(Page excerpt Opens)

Project Summary
Clinical decisions based on hemodynamic data –time-varying measurements of pressure and volume in
the cardiovascular (CV) system– can be some of the most complex physicians will face. Yet they are consigned
to tackle these decisions with little more than a mental model of the patient. From deceptively simple questions
like whether a patient will respond to fluid resuscitation, to plainly challenging ones like whether the right ventricle
will tolerate placement of a left ventricular assist device, the physician must mentally reconstruct a patient’s
physiology from the shadows it casts in the form of clinical state measurements. Right ventricular (RV)
dysfunction, in particular, represents a large class of problems in cardiology whose management is widely seen
as challenging. This stems from inadequate RV monitoring tools and the challenge of gauging the RV’s
interactions with other cardiovascular subsystems. Given detailed hemodynamic measurements a physician
should be able to tap computational resources that would systematically infer a quantitative cardiovascular (CV)
model that gave rise to it, thereby characterizing the RV and its interactions. Computational models such as
these, which could be repeatedly updated as new sensor data stream in, are known as digital twins.
Here we propose to develop and validate a digital “hemodynamic” twin to aid the management of right
ventricular failure. Such a computational tool would allow the physician to explore a patient’s right ventricular
physiology in silico and to predict the effects and the limits of drug therapy. Specifically, we aim to solve the
inverse problem of system identification (SID) on real-world clinical data, both extending the computational tools
for hemodynamic SID and validating them on a large number of patients. We will focus on patients who are
susceptible to RV dysfunction, including outpatients with pulmonary hypertension and inpatients recovering from
cardiac surgery in an intensive care unit. The creation of a digital twin will require only data that are collected
using routine hemodynamic monitoring techniques that are widely available. We will test the fidelity of our SID
tools, use the digital twins to search for new subtypes of pulmonary hypertension and post-cardiac surgery
recovery, and determine the ability of newly identified cardiovascular parameters to predict patient outcomes.

(Page excerpt Closes)

_Required work_
Answer these questions from the project summary:
1. What are computational models that can be repeatedly updated as new sensor data stream in called?
2. The proposed digital twin is meant to aid the management of what condition?
3. Which two groups of patients will the work focus on?
The rows that come next have no connection to the project summary.

(Exercise data Opens)

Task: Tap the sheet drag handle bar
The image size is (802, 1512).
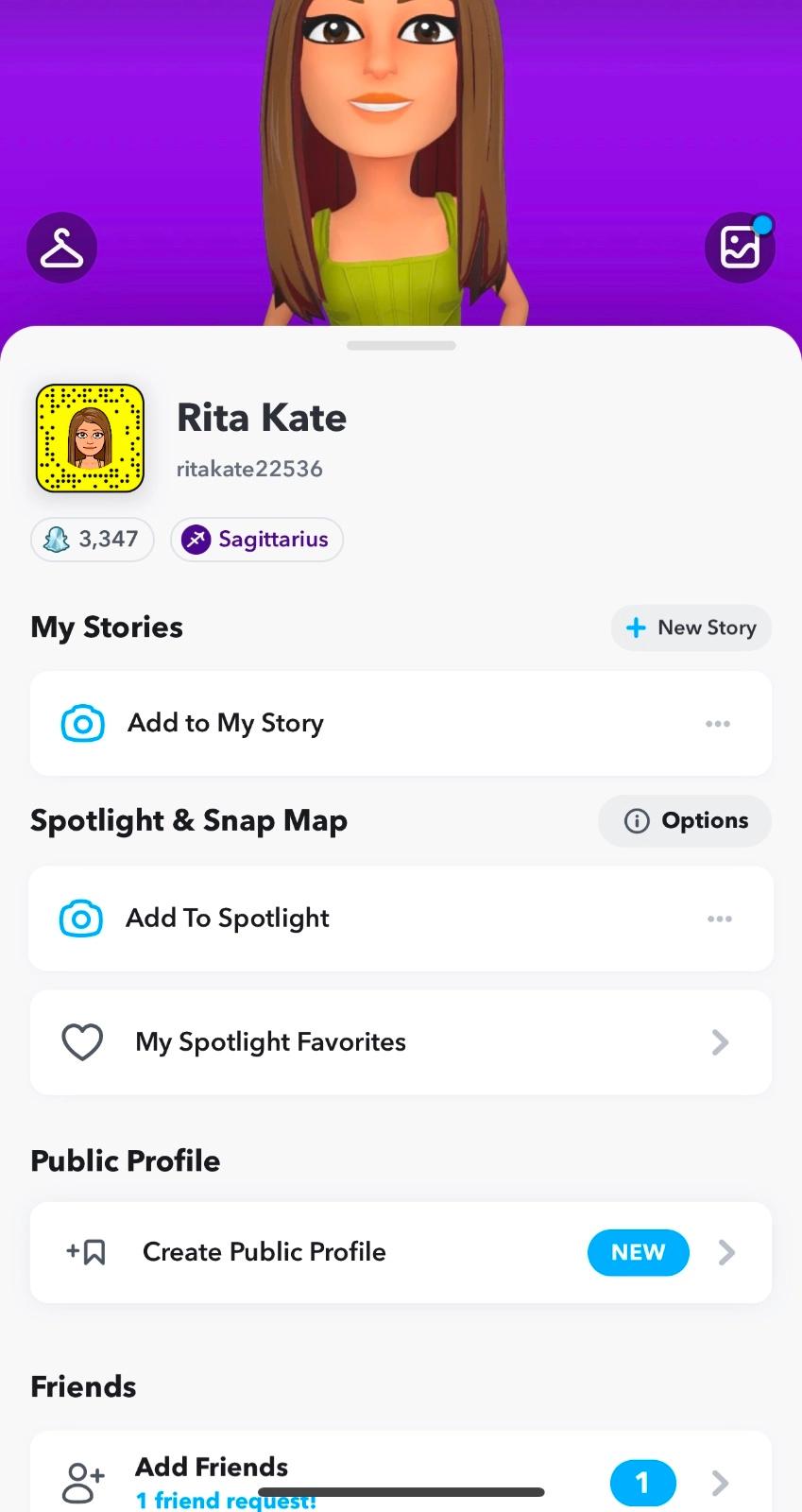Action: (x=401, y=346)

(Exercise data Closes)
(Exercise data Opens)

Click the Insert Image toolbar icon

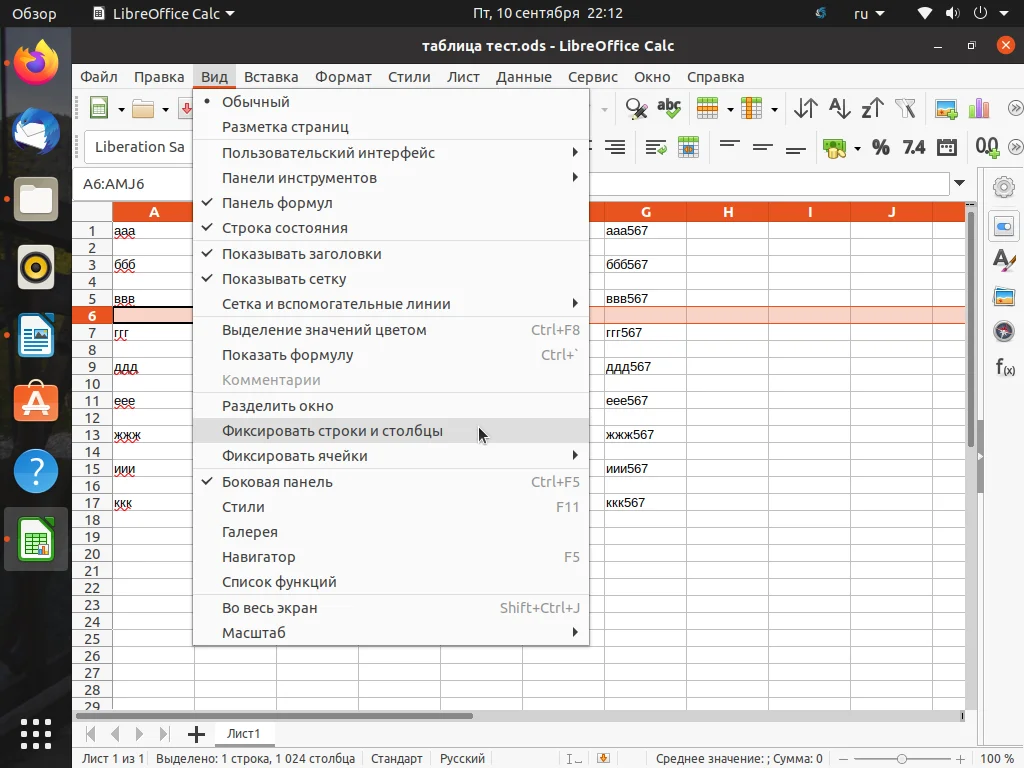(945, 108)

(Exercise data Closes)

_Result for this exercise_
1. Digital twins.
2. Right ventricular failure.
3. Outpatients with pulmonary hypertension and inpatients recovering from cardiac surgery in an intensive care unit.